WHAT NEEDS TO BE DONE
Take the entries below and print only the lines from the one with "Given: Click the Resources info icon" through the one with "Open three-dot menu for Q2 2023", exactly as they stand, both ends included.
[DATA PROVIDED Boundary: Start]
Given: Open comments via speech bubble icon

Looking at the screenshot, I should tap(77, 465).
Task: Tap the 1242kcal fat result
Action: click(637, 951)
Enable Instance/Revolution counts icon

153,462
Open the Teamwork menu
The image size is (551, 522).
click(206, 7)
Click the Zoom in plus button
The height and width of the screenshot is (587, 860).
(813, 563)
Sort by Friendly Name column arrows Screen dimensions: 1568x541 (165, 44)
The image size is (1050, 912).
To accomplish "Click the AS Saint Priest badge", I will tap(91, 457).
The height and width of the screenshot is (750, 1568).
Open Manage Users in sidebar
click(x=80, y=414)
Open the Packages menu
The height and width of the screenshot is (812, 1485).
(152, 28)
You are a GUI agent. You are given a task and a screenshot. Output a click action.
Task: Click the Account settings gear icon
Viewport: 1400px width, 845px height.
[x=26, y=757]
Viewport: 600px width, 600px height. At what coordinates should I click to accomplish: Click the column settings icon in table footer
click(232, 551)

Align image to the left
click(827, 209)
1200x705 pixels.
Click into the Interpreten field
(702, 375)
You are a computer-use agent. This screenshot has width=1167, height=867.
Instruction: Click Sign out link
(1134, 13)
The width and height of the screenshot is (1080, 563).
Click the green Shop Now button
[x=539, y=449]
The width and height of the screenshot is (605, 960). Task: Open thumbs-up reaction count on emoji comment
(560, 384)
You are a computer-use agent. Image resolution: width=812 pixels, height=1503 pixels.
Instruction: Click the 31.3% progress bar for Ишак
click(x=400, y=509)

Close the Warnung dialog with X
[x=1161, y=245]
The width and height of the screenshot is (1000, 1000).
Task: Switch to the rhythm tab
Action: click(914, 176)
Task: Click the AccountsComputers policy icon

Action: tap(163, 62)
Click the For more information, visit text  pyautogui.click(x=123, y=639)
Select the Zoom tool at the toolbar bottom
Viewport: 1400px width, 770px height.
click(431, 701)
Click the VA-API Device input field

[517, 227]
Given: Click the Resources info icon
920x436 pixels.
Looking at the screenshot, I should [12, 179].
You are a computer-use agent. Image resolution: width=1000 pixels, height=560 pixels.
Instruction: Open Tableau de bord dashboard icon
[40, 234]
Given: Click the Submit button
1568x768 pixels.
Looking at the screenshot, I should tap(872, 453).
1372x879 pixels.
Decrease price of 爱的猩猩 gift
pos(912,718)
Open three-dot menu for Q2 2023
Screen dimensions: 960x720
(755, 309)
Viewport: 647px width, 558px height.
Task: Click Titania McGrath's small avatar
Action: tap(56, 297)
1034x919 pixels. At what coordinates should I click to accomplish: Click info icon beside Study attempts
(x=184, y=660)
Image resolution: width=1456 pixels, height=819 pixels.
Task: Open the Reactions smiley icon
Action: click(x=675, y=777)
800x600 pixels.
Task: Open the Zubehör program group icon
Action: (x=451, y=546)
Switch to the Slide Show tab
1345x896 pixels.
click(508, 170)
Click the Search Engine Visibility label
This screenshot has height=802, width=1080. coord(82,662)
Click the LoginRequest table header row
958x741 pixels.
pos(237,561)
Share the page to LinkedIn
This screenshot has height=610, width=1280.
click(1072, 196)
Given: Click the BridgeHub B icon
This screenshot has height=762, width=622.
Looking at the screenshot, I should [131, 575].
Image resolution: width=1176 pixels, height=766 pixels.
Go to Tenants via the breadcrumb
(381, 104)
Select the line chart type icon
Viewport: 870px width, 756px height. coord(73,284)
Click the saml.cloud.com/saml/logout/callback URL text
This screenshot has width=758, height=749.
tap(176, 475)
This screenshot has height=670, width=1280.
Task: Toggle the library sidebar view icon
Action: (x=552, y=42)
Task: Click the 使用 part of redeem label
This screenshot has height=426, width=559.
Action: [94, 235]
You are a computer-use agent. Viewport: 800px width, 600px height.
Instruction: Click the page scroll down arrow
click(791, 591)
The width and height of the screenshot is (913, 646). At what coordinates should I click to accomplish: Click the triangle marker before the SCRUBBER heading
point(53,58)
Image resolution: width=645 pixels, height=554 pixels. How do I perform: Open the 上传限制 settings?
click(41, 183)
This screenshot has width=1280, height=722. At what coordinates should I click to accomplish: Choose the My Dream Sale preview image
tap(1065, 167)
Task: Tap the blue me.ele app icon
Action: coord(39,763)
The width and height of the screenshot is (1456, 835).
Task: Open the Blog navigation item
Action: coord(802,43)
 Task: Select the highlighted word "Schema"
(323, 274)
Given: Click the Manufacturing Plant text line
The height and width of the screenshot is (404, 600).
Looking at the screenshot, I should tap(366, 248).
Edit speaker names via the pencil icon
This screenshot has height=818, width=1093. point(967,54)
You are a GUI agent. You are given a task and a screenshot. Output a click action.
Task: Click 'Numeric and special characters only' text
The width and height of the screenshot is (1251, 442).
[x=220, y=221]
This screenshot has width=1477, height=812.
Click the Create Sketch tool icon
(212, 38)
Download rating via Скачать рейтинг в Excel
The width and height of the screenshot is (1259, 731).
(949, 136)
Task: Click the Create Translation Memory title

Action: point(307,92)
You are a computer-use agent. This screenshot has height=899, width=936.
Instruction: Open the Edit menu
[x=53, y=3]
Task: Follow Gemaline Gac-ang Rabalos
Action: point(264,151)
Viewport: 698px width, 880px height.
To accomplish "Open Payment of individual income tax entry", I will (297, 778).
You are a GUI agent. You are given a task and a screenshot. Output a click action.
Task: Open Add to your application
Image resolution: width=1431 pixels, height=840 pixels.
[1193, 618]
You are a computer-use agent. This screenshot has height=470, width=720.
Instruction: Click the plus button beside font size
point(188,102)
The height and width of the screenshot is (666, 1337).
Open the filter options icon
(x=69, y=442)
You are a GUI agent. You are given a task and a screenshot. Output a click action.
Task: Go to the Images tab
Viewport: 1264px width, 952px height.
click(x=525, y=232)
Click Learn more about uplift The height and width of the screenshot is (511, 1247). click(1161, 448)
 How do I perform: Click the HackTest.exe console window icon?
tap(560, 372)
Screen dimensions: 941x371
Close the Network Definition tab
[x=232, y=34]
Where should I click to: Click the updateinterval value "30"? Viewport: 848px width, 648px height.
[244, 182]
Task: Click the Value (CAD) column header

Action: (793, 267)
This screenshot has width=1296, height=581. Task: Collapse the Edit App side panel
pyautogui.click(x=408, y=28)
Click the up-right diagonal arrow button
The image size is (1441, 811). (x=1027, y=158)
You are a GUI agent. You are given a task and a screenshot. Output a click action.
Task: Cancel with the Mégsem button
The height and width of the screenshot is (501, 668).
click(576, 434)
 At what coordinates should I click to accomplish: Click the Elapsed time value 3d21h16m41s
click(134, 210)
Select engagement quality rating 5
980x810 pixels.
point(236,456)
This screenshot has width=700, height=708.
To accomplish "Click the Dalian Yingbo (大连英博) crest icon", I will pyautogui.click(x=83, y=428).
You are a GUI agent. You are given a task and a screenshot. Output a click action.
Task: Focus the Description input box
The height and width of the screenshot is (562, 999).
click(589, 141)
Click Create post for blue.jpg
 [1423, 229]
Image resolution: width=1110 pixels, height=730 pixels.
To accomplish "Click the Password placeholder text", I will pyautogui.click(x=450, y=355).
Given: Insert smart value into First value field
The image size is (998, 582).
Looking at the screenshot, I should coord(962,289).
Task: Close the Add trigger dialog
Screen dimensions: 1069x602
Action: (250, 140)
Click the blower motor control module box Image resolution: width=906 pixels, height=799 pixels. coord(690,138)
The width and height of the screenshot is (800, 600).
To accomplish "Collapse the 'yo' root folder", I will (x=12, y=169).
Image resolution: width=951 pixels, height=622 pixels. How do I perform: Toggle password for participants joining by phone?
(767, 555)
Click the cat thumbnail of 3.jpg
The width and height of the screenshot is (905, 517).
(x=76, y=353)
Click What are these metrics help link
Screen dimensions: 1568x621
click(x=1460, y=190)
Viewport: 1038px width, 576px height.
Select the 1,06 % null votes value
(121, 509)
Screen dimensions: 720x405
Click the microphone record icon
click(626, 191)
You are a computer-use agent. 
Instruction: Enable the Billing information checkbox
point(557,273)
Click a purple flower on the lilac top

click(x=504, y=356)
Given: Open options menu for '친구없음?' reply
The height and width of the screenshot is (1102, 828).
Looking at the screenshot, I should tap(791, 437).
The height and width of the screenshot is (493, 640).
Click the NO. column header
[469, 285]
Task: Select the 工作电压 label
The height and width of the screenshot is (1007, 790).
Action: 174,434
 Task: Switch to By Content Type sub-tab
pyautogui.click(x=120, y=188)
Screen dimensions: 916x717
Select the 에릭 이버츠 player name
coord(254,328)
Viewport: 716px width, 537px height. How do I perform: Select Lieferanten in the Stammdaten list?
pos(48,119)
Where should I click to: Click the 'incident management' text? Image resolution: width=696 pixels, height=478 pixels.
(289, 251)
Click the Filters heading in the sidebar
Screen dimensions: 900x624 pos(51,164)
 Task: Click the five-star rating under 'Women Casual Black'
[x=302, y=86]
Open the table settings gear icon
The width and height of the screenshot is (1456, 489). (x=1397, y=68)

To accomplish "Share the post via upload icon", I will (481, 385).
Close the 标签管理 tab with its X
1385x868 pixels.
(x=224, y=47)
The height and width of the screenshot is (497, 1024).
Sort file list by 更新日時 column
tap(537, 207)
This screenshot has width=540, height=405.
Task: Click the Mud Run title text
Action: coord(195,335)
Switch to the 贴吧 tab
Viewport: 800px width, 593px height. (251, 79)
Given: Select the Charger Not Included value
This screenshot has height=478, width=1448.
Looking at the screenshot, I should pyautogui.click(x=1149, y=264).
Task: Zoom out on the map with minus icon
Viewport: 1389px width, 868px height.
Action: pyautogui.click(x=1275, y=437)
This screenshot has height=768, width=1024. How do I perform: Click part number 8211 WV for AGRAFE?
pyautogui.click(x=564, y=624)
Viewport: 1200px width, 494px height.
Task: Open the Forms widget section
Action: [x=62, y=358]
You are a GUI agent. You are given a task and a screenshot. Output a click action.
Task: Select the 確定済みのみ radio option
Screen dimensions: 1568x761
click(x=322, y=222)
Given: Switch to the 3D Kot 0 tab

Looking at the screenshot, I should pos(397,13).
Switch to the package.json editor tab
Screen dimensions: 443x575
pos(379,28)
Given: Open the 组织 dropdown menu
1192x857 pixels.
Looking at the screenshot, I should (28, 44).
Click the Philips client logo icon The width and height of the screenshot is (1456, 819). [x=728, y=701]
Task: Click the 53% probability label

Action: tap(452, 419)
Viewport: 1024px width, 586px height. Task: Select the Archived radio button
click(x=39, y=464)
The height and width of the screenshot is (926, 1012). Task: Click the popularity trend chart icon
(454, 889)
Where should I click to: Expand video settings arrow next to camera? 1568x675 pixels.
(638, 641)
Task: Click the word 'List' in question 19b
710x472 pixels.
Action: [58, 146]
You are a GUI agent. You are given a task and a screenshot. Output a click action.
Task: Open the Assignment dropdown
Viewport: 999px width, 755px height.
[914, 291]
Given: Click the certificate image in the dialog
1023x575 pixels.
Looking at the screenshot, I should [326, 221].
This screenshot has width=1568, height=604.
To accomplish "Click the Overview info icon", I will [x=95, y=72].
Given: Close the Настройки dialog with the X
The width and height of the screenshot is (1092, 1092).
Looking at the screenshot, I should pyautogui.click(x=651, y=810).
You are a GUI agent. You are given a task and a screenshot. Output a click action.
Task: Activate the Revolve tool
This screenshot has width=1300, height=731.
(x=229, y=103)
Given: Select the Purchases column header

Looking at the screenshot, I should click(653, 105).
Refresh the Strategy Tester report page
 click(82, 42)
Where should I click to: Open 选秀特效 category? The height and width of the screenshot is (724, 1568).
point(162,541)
[DATA PROVIDED Boundary: End]
ANSWER SPACE
Given: Click the Resources info icon
920x436 pixels.
Looking at the screenshot, I should [12, 179].
You are a computer-use agent. Image resolution: width=1000 pixels, height=560 pixels.
Instruction: Open Tableau de bord dashboard icon
[40, 234]
Given: Click the Submit button
1568x768 pixels.
Looking at the screenshot, I should tap(872, 453).
1372x879 pixels.
Decrease price of 爱的猩猩 gift
pos(912,718)
Open three-dot menu for Q2 2023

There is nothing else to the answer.